Sincan Kadın Kapalı Cezaevi’nde kalan siyasi tutuklu Süheyla Taş’ın telefonla görüştüğü ailesine aktardığı bilgiler ise, cezaevlerindeki durumu anlatmaya yetecek türden.
Kaldıkları cezaevinde salgına karşı herhangi bir önlem alınmadığını belirten Taş, yemeklerde hijyene dikkat edilmediği gibi, cezaevi kantininden temizlik ve hijyen malzemelerini temin edemediklerini ifade etti.

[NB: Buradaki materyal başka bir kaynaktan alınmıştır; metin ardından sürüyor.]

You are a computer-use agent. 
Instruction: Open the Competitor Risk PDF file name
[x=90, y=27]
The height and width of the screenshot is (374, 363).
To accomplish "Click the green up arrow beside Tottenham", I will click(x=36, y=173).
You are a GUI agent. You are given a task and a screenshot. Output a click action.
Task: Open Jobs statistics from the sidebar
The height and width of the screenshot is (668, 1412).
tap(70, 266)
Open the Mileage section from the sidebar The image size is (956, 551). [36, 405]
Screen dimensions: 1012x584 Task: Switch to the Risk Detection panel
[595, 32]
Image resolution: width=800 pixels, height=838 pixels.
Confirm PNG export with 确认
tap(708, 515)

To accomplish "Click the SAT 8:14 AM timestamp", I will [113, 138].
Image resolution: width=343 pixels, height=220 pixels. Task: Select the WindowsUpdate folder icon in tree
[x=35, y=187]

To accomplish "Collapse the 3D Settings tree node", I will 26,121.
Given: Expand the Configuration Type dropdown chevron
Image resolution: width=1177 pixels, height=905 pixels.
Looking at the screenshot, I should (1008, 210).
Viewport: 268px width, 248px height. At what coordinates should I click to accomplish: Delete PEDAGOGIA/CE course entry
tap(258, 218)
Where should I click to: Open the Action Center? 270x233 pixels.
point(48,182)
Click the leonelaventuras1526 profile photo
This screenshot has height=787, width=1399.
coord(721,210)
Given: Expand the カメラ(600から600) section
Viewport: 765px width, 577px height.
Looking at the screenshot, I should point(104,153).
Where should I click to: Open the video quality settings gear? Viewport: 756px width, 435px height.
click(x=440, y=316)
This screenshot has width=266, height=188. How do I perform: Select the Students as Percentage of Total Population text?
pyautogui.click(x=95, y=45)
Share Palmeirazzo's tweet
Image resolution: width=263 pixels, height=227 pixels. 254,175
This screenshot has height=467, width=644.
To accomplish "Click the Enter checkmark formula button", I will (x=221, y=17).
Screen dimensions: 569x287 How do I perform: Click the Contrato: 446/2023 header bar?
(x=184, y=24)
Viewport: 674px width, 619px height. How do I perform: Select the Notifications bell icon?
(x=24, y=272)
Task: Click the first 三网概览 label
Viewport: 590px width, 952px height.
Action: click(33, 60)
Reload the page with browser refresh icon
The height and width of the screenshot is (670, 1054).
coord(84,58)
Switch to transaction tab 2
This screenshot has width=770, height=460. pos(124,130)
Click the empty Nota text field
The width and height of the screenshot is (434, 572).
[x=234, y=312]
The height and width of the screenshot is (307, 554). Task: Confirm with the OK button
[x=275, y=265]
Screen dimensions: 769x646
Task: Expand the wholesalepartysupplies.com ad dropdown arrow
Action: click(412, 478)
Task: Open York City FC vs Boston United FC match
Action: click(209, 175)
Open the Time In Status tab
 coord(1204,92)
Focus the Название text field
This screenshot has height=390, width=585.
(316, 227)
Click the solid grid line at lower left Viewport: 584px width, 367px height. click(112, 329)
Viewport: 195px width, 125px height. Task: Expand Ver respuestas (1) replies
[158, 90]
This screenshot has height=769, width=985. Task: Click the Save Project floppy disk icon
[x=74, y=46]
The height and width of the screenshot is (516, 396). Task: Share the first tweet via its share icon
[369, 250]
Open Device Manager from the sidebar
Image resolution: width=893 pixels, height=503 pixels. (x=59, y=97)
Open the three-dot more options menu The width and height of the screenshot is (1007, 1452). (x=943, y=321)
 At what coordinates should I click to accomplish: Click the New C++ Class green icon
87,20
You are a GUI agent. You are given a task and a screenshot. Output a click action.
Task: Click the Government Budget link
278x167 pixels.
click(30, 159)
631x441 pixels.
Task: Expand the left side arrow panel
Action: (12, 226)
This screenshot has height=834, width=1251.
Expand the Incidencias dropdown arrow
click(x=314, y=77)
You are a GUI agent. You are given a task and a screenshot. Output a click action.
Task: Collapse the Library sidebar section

Taş, sabah ve akşam saatlerinde sayım için koğuşlarına gelen gardiyanların salgın riski nedeniyle koğuşa girmeden, cam arkasından sayım yapmalarını talep etmelerine rağmen bu taleplerinin kabul edilmediğini de aktardı. Üstelik koğuşa gelen gardiyanların ‘virüs size de bulaşsın’ diyerek, ellerini etrafa sürdükleri ve kahkahalar attıklarını ailesine anlatan Taş, bu yaklaşımdan rahatsız olduklarını dile getirdi.
Taş, yine cezaevinde haftada iki defa verilen sıcak suyun açlık grevleri döneminde olduğu gibi sarı renkte aktığını da dile getirdi.